Berlin exhorte la Turquie à ne pas lancer d'offensive terrestre en Syrie

La ministre allemande des Affaires étrangères, a appelé son homologue turc, à ne prendre aucune mesure allant dans le sens d’une nouvelle escalade, après que le président turc, Recep Tayyip Erdoğan, a menacé de lancer une offensive terrestre dans le nord de la Syrie.

EURACTIV Allemagne
NATO Foreign Ministers Meeting in Bucharest
Annalena Baerbock a déclaré qu’elle avait appelé la Turquie à ne pas étendre ses attaques sur les Kurdes du nord de la Syrie et du nord de l’Irak à la suite d’une réunion des ministres des Affaires étrangères de l’OTAN à Bucarest mercredi (30 novembre). [EPA-EFE/ROBERT GHEMENT]

La ministre allemande des Affaires étrangères, Annalena Baerbock, a appelé son homologue turc, Mevlüt Cavusoglu, à ne prendre aucune mesure allant dans le sens d’une nouvelle escalade, après que le président turc, Recep Tayyip Erdoğan, a menacé de lancer une offensive terrestre dans le nord de la Syrie.

Mme Baerbock a déclaré qu’elle avait appelé la Turquie à ne pas étendre ses attaques sur les Kurdes du nord de la Syrie et du nord de l’Irak à la suite d’une réunion des ministres des Affaires étrangères de l’OTAN à Bucarest mercredi (30 novembre).

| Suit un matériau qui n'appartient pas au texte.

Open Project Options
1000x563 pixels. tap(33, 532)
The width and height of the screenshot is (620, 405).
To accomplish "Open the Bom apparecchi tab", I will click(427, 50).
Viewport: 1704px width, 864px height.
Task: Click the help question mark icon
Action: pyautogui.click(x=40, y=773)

« Notre objectif principal est la protection des civils. Et ici, c’est le droit international qui s’applique — y compris en ce qui concerne la protection contre le terrorisme », a déclaré Mme Baerbock. Elle a ajouté qu’elle avait appelé « de toute urgence » à « s’abstenir de toute mesure susceptible de favoriser une escalade. »

Parallèlement, M. Cavusoglu a fait valoir que la Turquie attend le soutien de ses partenaires de l’OTAN dans la lutte contre le terrorisme. « Vous ne pouvez pas présenter les terroristes comme des victimes », a-t-il déclaré, en référence aux organisations kurdes telles que le PKK, considérées par Ankara comme des terroristes.

M. Erdoğan avait récemment menacé de lancer une offensive terrestre en Syrie, alors qu’Ankara avait déjà commencé à cibler des installations kurdes dans le nord de la Syrie et en Irak au moyen de frappes aériennes le 20 novembre, à la suite d’un attentat à Istanbul attribué au PKK par le gouvernement.

Les vives critiques de Mme Baerbock interviennent également dans le contexte du refus persistant de la Turquie de ratifier les demandes d’adhésion à l’OTAN de la Suède et de la Finlande. En échange de son approbation, Ankara a exigé que les deux pays renforcent leurs actions à l’encontre des organisations considérées comme terroristes par la Turquie.

Les progrès réalisés jusqu’à présent par les deux pays à cet égard ne sont toutefois « pas suffisants », a déclaré M. Cavusoglu lors de la réunion.